Nationalizing Politics
By E. J. Dionne Jr.
Friday, September 15, 2006; Page A19
BALTIMORE -- This year's elections may turn the Tip O'Neill adage "All politics is local" not so much upside down as sideways: In 2006 all local politics is national, and all national politics is individual.
The United States is witnessing a centralization and nationalization of politics unprecedented in our history. This trend is rooted in the rise of the political consulting industry, vast changes in the technology of campaigning, and the intense competition between the two major parties for control of Congress.
There is, as well, the concentration of political money at the national level as Washington-based interest groups, associations and lobbyists not only raise large amounts in political contributions within the capital but also mobilize campaign money from their allies around the country.

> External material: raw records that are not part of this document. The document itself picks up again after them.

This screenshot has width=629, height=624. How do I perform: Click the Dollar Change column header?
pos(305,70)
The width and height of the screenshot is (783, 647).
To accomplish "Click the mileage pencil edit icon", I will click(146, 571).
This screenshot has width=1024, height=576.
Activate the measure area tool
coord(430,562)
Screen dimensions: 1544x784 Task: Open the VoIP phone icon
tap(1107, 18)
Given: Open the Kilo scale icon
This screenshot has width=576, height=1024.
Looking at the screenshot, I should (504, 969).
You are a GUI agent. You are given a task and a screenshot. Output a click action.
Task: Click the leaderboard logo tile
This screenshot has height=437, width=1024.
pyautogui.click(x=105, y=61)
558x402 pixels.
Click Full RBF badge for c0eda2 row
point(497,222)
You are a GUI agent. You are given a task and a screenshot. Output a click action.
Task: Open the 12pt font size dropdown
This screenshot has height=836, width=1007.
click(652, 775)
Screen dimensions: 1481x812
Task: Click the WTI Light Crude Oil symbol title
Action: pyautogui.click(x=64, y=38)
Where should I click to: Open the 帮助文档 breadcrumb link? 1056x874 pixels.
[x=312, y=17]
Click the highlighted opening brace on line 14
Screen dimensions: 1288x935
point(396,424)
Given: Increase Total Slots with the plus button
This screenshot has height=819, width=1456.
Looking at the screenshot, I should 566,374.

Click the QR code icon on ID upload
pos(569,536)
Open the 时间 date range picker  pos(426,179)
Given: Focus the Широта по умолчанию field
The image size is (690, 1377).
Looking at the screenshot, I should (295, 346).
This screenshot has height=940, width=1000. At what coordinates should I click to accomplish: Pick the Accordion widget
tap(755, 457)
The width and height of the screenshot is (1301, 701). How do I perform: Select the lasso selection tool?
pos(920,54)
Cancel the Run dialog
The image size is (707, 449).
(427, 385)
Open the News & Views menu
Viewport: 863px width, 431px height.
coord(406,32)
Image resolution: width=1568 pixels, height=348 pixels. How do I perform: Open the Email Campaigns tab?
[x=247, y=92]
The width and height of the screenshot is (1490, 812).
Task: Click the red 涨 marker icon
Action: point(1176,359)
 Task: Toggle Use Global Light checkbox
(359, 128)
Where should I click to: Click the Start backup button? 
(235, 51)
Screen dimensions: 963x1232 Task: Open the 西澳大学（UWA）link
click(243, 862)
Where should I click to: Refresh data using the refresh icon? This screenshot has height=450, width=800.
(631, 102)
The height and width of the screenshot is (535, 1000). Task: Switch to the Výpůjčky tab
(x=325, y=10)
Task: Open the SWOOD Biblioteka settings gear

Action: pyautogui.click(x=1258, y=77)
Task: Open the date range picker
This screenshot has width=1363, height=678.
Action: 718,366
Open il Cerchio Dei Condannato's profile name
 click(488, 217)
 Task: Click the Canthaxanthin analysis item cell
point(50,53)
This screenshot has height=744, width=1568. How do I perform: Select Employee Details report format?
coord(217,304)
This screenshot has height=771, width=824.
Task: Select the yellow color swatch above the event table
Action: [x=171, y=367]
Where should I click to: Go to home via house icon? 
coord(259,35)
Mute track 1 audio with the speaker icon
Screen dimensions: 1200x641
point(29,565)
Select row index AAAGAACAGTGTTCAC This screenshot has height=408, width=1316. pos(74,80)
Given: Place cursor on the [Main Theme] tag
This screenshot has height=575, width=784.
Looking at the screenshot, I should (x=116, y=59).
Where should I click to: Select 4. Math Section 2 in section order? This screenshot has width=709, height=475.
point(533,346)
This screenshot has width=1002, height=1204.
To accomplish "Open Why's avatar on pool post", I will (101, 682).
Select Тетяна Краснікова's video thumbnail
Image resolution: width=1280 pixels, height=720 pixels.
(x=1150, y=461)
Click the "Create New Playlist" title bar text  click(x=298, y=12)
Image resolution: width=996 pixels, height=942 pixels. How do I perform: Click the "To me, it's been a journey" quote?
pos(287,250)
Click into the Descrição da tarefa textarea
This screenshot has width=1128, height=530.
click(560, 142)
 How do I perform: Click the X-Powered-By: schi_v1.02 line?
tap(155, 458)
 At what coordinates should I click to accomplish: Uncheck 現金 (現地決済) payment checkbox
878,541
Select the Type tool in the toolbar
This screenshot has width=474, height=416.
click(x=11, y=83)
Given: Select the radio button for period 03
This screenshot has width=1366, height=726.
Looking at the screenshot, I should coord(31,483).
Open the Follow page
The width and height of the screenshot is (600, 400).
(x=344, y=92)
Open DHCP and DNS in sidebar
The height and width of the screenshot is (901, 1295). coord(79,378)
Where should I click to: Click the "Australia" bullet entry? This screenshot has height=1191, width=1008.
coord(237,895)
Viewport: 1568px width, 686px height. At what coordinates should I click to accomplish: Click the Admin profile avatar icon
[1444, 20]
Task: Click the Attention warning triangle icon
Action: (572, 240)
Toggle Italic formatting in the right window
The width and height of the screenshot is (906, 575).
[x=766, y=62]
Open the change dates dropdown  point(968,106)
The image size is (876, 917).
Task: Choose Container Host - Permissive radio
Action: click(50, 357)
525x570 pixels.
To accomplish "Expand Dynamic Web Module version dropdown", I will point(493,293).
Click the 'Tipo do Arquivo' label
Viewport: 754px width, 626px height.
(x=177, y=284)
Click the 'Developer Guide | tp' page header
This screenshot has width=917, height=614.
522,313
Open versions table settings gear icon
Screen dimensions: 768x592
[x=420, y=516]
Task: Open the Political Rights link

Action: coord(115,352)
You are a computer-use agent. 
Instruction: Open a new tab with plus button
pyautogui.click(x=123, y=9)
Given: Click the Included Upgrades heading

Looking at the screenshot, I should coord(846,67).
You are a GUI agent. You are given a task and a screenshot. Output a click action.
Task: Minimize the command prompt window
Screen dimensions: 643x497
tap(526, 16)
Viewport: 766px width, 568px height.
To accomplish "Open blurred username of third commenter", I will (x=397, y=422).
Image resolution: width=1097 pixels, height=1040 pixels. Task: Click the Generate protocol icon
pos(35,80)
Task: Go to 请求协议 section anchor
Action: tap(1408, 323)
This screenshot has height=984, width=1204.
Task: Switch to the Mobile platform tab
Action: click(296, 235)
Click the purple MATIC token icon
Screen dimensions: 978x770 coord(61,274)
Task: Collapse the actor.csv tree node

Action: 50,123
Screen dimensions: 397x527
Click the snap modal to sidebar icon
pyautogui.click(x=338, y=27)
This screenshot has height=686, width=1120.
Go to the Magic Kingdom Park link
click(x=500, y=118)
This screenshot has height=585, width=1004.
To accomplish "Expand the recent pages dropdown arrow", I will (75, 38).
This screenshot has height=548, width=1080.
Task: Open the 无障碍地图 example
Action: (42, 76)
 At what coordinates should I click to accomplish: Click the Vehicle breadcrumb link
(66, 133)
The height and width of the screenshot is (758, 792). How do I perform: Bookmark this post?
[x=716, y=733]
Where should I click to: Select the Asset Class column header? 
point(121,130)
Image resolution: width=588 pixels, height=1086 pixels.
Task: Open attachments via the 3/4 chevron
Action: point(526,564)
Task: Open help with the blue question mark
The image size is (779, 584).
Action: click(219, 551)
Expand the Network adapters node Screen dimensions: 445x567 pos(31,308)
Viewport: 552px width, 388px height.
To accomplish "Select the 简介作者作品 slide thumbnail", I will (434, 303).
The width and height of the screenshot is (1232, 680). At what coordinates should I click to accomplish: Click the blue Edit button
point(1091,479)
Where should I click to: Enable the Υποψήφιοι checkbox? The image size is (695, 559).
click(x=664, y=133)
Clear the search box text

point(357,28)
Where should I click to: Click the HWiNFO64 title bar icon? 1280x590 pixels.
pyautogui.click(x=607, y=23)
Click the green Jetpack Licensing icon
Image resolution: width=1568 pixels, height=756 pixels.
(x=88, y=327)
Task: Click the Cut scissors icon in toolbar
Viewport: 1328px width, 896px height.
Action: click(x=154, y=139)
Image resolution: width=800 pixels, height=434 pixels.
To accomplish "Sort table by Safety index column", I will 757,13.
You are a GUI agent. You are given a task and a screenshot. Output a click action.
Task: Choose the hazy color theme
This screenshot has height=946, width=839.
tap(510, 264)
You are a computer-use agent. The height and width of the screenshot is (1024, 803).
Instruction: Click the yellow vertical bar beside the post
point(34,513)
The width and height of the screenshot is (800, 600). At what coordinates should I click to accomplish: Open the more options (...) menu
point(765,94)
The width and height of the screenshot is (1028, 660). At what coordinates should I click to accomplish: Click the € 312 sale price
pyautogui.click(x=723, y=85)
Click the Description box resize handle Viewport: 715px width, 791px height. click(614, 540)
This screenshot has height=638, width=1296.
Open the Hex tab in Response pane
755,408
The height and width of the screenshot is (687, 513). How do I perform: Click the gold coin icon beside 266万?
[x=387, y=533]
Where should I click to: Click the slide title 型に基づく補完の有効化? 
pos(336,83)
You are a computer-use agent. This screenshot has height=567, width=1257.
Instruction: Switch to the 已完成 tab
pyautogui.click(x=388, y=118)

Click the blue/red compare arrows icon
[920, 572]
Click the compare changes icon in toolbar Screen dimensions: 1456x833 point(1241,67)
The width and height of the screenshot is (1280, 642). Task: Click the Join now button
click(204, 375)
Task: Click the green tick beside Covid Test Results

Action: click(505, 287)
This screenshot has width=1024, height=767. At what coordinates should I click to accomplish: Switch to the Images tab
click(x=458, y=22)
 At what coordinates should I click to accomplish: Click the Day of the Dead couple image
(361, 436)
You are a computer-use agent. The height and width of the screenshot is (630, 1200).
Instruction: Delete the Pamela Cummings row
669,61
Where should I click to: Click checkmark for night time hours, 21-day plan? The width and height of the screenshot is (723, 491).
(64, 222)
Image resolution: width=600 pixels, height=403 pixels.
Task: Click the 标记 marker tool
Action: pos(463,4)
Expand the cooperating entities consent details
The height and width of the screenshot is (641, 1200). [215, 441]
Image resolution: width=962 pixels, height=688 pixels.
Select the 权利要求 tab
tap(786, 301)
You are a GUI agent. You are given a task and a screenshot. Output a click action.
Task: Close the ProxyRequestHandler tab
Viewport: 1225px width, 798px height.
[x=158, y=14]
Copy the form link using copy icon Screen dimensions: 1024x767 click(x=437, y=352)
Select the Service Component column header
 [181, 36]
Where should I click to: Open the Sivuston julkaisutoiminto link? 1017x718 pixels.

The blogosphere has created central repositories of political information -- including news of very local developments that would otherwise go unnoticed on the national level -- that can speed the flow of intelligence to activists across the nation. And the recruitment of candidates is ever more the job of national party committees, not local officials or organizations.
The result is that the conventional debate about whether congressional elections are primarily local or national in character is both irrelevant and misleading. Even apparently local developments are often orchestrated from afar, and even personal attacks on individual candidates are largely the work of a cadre of Washington-based researchers....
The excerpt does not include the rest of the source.